> [EXERCISE INSTRUCTIONS]
Set the data down once more, in full and exactly.

> [INFORMATION SHOWN]
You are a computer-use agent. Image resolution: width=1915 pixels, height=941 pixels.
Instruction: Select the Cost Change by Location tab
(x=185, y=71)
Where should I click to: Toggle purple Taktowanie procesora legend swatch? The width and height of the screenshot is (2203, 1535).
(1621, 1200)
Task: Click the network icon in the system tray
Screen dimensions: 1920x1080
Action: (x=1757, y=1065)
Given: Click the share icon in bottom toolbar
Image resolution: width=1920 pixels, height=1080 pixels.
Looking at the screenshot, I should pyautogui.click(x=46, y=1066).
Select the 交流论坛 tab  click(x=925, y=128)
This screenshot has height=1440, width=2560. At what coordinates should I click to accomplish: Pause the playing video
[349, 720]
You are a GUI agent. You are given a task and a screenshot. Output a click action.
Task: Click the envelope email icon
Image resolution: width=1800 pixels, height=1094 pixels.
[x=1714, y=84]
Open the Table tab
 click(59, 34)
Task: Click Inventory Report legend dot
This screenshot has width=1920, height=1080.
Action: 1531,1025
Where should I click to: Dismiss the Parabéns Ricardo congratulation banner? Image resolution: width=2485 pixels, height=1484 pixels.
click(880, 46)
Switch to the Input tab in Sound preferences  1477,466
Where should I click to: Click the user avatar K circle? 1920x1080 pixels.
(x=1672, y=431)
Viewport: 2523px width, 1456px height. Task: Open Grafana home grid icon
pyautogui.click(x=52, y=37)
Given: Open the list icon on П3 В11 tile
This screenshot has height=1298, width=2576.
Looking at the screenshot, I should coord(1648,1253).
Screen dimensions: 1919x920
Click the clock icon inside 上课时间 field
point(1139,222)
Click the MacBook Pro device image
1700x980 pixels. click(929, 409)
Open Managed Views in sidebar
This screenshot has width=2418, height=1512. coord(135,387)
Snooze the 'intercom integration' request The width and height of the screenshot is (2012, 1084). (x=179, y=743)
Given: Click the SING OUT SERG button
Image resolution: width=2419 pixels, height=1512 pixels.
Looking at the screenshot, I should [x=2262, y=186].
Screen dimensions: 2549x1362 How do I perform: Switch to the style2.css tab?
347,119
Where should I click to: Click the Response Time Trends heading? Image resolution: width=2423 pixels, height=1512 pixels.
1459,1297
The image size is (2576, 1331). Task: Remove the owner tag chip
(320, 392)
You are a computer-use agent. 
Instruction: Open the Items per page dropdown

> [RESULT]
You are a computer-use agent. Image resolution: width=1915 pixels, height=941 pixels.
Instruction: Select the Cost Change by Location tab
(x=185, y=71)
Where should I click to: Toggle purple Taktowanie procesora legend swatch? The width and height of the screenshot is (2203, 1535).
(1621, 1200)
Task: Click the network icon in the system tray
Screen dimensions: 1920x1080
Action: (x=1757, y=1065)
Given: Click the share icon in bottom toolbar
Image resolution: width=1920 pixels, height=1080 pixels.
Looking at the screenshot, I should pyautogui.click(x=46, y=1066).
Select the 交流论坛 tab  click(x=925, y=128)
This screenshot has height=1440, width=2560. At what coordinates should I click to accomplish: Pause the playing video
[349, 720]
You are a GUI agent. You are given a task and a screenshot. Output a click action.
Task: Click the envelope email icon
Image resolution: width=1800 pixels, height=1094 pixels.
[x=1714, y=84]
Open the Table tab
 click(59, 34)
Task: Click Inventory Report legend dot
This screenshot has width=1920, height=1080.
Action: 1531,1025
Where should I click to: Dismiss the Parabéns Ricardo congratulation banner? Image resolution: width=2485 pixels, height=1484 pixels.
click(880, 46)
Switch to the Input tab in Sound preferences  1477,466
Where should I click to: Click the user avatar K circle? 1920x1080 pixels.
(x=1672, y=431)
Viewport: 2523px width, 1456px height. Task: Open Grafana home grid icon
pyautogui.click(x=52, y=37)
Given: Open the list icon on П3 В11 tile
This screenshot has height=1298, width=2576.
Looking at the screenshot, I should coord(1648,1253).
Screen dimensions: 1919x920
Click the clock icon inside 上课时间 field
point(1139,222)
Click the MacBook Pro device image
1700x980 pixels. click(929, 409)
Open Managed Views in sidebar
This screenshot has width=2418, height=1512. coord(135,387)
Snooze the 'intercom integration' request The width and height of the screenshot is (2012, 1084). (x=179, y=743)
Given: Click the SING OUT SERG button
Image resolution: width=2419 pixels, height=1512 pixels.
Looking at the screenshot, I should [x=2262, y=186].
Screen dimensions: 2549x1362 How do I perform: Switch to the style2.css tab?
347,119
Where should I click to: Click the Response Time Trends heading? Image resolution: width=2423 pixels, height=1512 pixels.
1459,1297
The image size is (2576, 1331). Task: Remove the owner tag chip
(320, 392)
You are a computer-use agent. 
Instruction: Open the Items per page dropdown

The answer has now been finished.